Sen. Nancy Spence missed the vote due to a family engagement, so the bill to impose a limit on the amount of THC that could exist in a driver's blood died 17-17 in a special session of the Legislature. It was the third attempt, including this and last year's versions, to enact the 5-nanograms-per-milliliter-of-blood limit.
"Our main concern with the 5 nanogram per se DUID bill is that it would unnecessarily criminalize the innocent," reads an e-mailed statement from Medical Marijuana Industry Group executive director Michael Elliott. "Colorado’s current DUID law, which bans driving while impaired to the slightest degree, has been successful and fair. We support Colorado’s current law, which has a 90% conviction rate and has led to a 19% reduction in traffic fatalities over the last four years.
"We will continue partnering with state agencies, such as the Colorado Department of Transportation, to build awareness about the dangers of drugged driving, and to help make our roads safer."
The bill had previously cleared the House and looked all set for to head for the governor's desk, reports the Denver Post's John Ingold.

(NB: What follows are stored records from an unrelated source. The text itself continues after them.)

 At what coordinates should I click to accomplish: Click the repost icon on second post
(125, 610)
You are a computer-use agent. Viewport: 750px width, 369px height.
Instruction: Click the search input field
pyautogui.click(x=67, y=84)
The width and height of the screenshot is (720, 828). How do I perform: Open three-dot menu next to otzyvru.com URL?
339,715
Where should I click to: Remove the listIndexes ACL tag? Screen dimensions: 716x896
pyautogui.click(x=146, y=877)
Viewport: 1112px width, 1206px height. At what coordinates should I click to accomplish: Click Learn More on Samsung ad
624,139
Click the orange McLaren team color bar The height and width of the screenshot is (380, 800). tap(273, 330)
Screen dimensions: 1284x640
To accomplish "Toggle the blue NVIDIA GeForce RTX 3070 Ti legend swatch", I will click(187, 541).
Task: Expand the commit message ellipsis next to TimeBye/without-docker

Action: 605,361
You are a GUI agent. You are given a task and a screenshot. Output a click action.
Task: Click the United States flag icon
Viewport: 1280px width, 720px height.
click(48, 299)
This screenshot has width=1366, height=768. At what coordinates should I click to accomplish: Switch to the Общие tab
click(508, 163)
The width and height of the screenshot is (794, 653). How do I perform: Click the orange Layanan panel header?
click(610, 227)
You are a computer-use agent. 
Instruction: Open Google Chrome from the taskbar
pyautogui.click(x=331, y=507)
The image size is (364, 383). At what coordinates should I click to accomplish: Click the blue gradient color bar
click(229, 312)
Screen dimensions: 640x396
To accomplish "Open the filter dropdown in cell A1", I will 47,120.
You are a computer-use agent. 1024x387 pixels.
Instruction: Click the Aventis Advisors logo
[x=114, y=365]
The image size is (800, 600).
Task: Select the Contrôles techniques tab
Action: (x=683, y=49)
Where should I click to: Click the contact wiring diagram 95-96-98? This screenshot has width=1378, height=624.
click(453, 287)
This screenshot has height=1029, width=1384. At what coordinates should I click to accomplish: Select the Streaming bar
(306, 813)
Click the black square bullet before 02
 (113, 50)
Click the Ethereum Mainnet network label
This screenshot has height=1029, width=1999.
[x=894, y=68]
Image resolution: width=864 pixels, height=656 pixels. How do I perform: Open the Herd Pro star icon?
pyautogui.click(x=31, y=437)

The result was surprising for a bill that, again, appeared headed for passage before being tripped up late. Earlier in the day, the Senate State, Veterans and Military Affairs Committee passed the bill 4-1 this afternoon. That came after the bill received its final approval in the House this morning.
That meant the bill needed to pass only two votes — one today and one tomorrow — by the full Senate to head to the governor's desk. Gov. John Hickenlooper has said he supports the bill.
In one reaction, Colorado Public Radio reporter Megan Verlee tweeted that civil unions took up more of the public's interest, "but I think no bill this yr had a stranger life, near-death, ressurection [sic] and death than Pot DUI."